--- GIVEN DATA ---

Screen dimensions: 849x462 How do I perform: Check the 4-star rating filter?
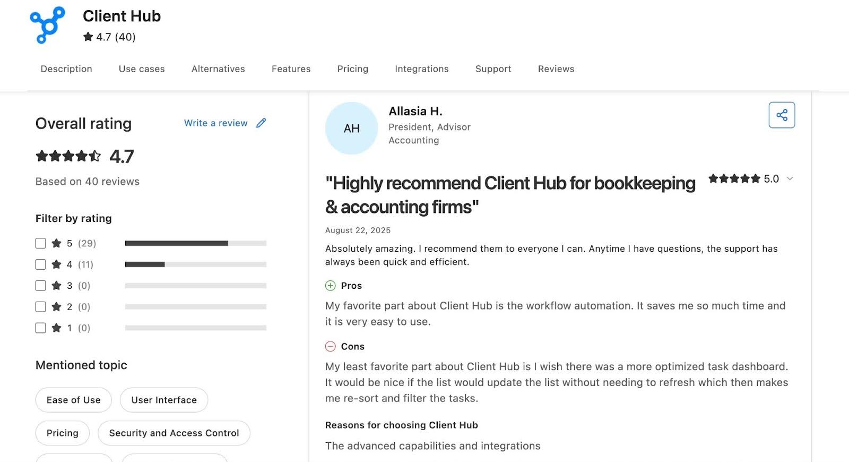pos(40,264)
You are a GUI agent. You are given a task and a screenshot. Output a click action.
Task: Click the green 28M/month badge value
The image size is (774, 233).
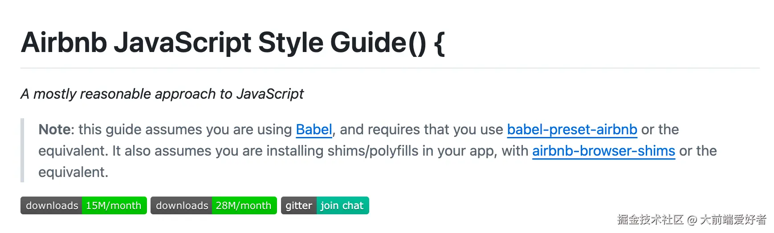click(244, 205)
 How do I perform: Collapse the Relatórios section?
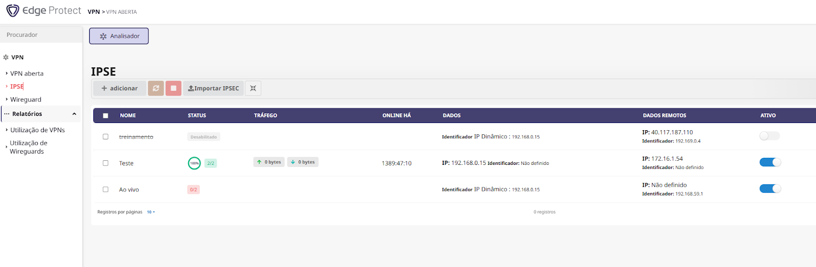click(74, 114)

---
--- GIVEN DATA ---

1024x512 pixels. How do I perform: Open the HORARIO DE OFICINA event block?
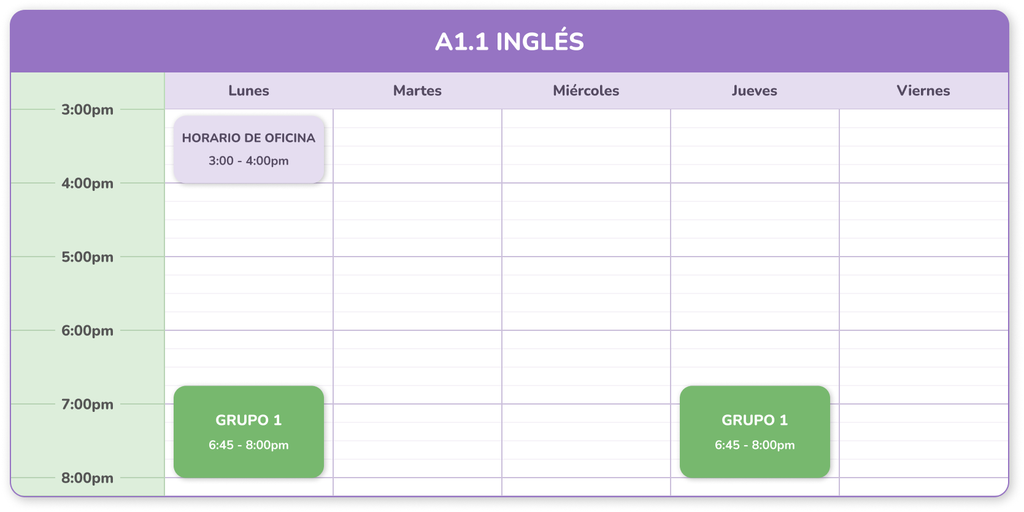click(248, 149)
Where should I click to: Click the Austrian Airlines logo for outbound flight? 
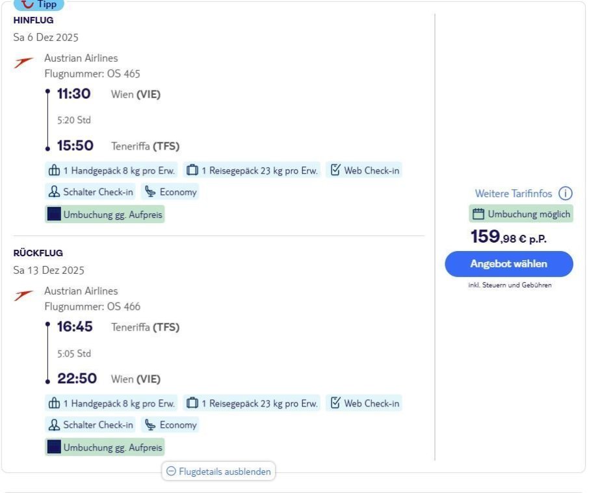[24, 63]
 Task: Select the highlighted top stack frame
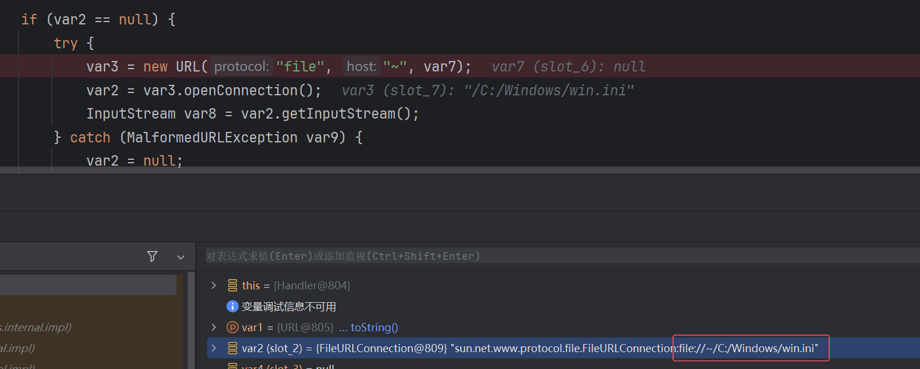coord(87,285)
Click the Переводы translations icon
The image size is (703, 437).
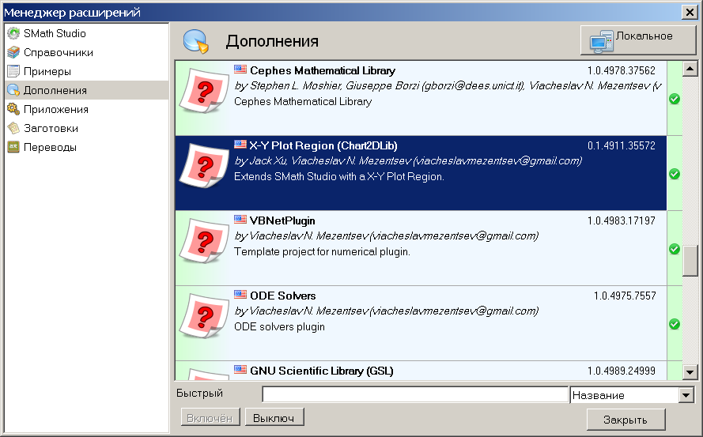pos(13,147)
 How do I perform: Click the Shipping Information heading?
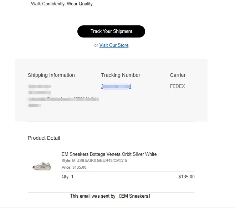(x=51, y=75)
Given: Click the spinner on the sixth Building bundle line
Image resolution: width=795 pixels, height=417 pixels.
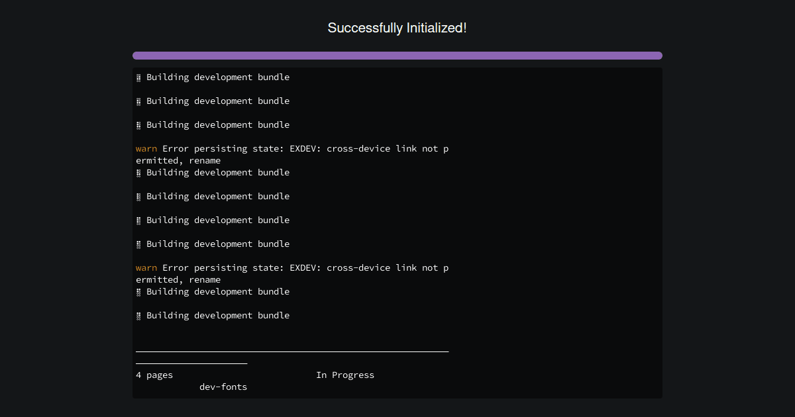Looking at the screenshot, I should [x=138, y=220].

---
--- GIVEN DATA ---

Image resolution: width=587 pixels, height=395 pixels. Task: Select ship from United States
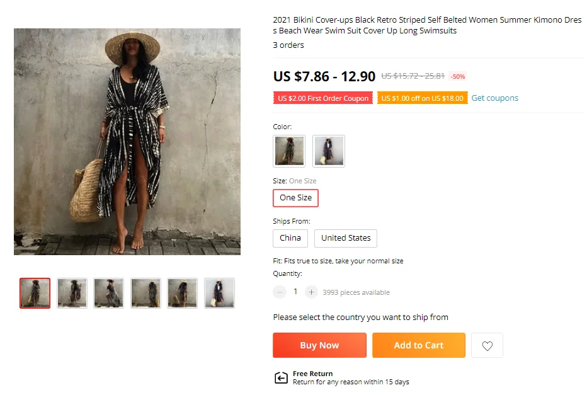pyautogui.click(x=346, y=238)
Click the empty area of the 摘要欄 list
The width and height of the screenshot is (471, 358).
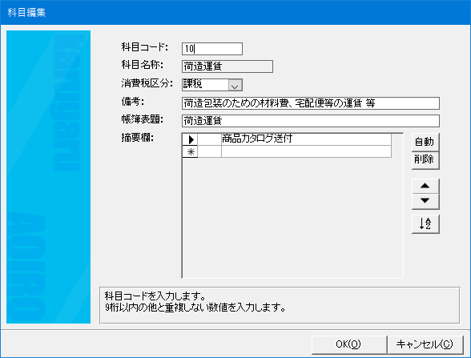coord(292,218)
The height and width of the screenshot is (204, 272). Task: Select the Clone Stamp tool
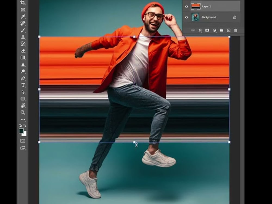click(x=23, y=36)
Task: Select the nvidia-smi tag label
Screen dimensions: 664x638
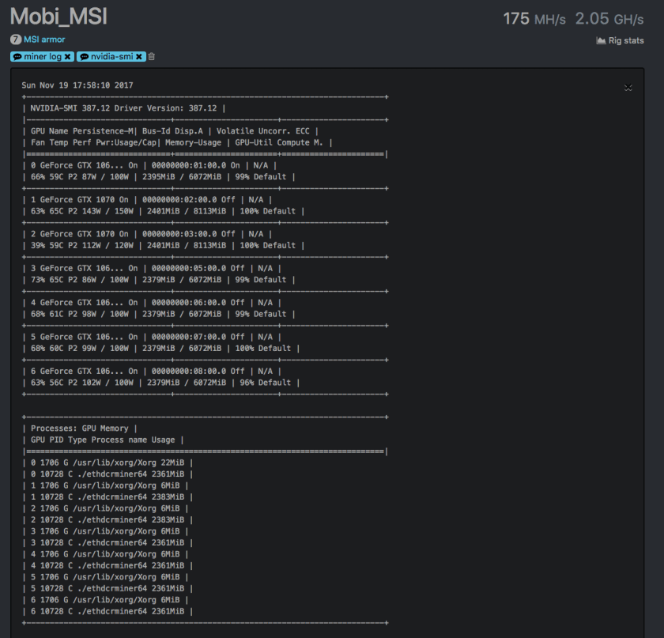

---

WORK TO COMPLETE:
Start at the line above containing "Where should I" and stop at the line containing "Given: Click the": print those lines and everything between them exactly, but not the pictures.

RESULT OF THE EXERCISE:
Where should I click to: Click the Austrian Airlines logo for outbound flight? 
[24, 63]
 Task: Select the highlighted top stack frame
coord(87,285)
Click the Переводы translations icon
The image size is (703, 437).
pos(13,147)
 How do I perform: Click the Shipping Information heading?
(x=51, y=75)
Given: Click the spinner on the sixth Building bundle line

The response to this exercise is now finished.